- [What the exercise asks]: From the line below containing "Instruction: Select the" to the final line, print each line exactly as written. No pictures belong in the copy.

Data items
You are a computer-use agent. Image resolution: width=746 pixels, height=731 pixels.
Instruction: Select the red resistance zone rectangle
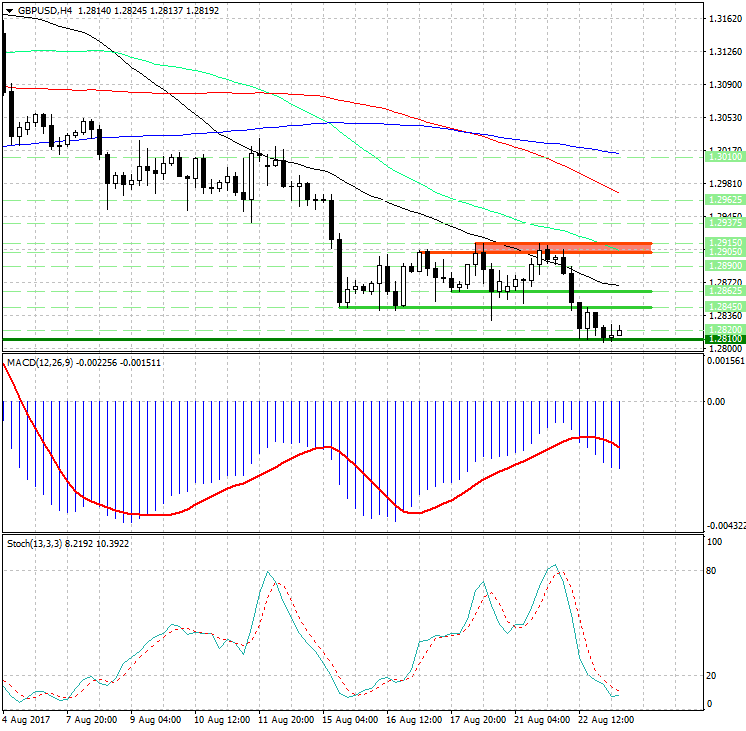563,247
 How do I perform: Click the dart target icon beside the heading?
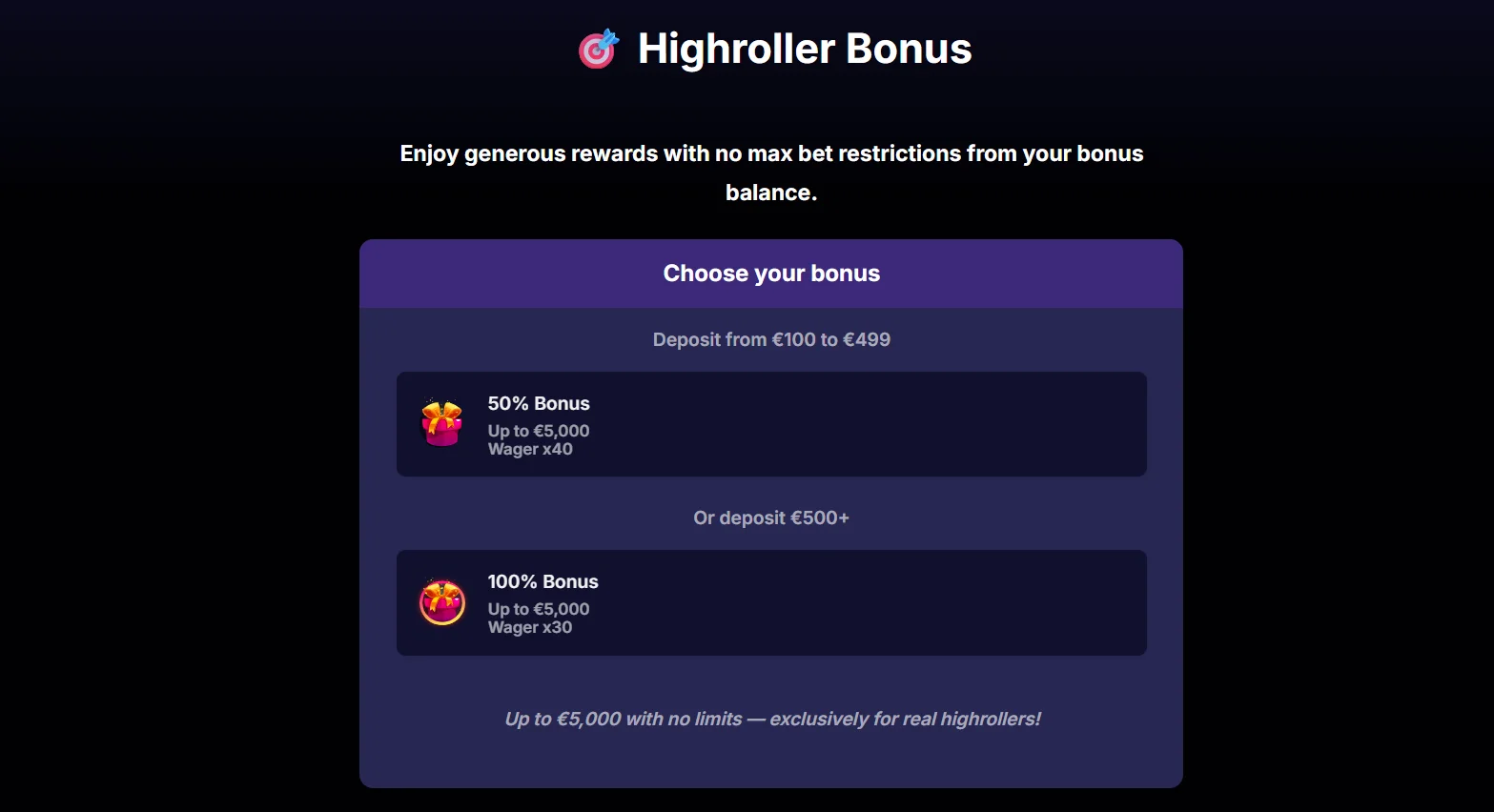pyautogui.click(x=599, y=50)
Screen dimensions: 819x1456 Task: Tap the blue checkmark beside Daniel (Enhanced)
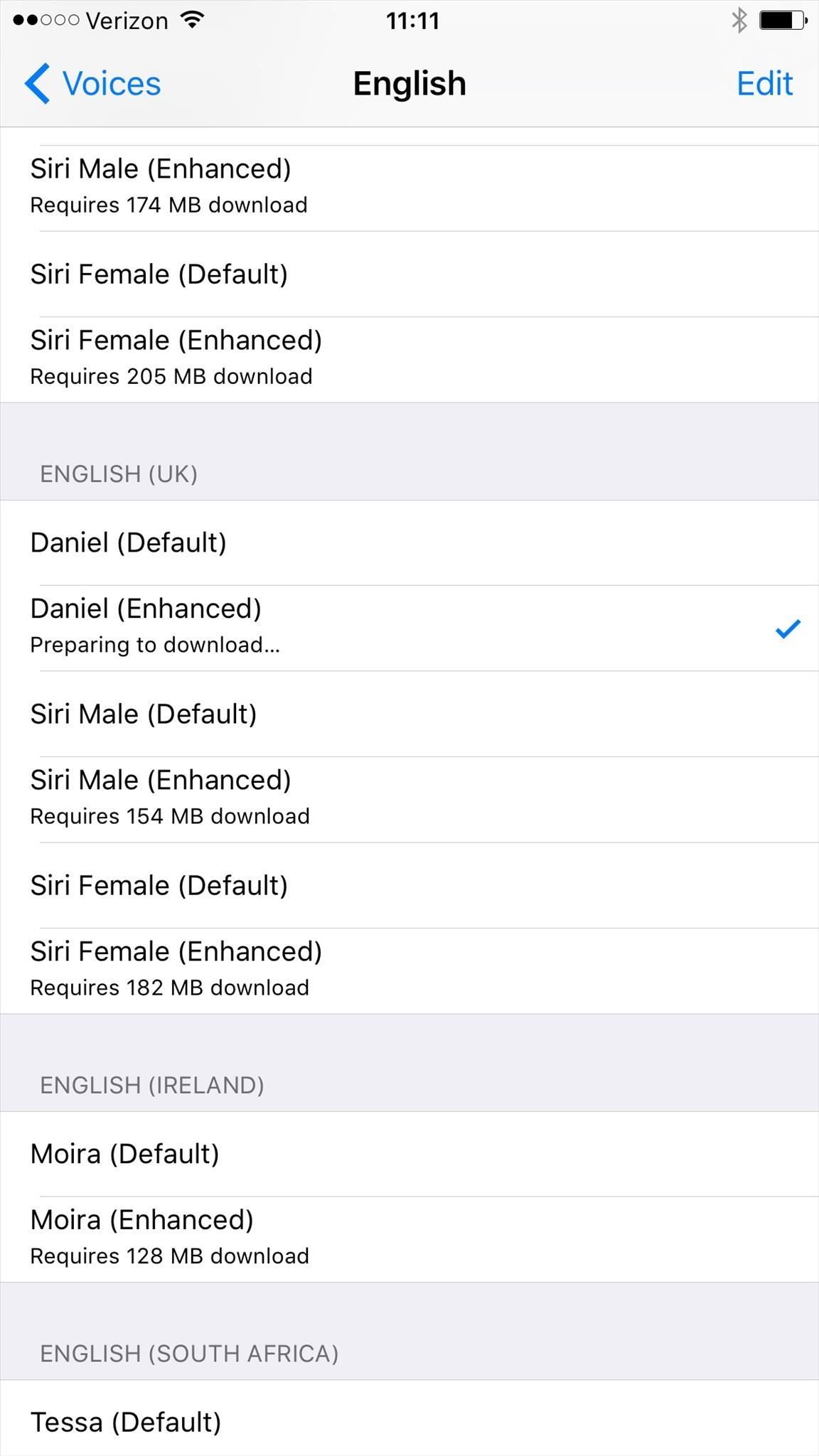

- [Answer for this exercise]:
Instruction: Select the red resistance zone rectangle
563,247
 How do I perform: Click the dart target icon beside the heading?
pyautogui.click(x=599, y=50)
Screen dimensions: 819x1456 Task: Tap the blue checkmark beside Daniel (Enhanced)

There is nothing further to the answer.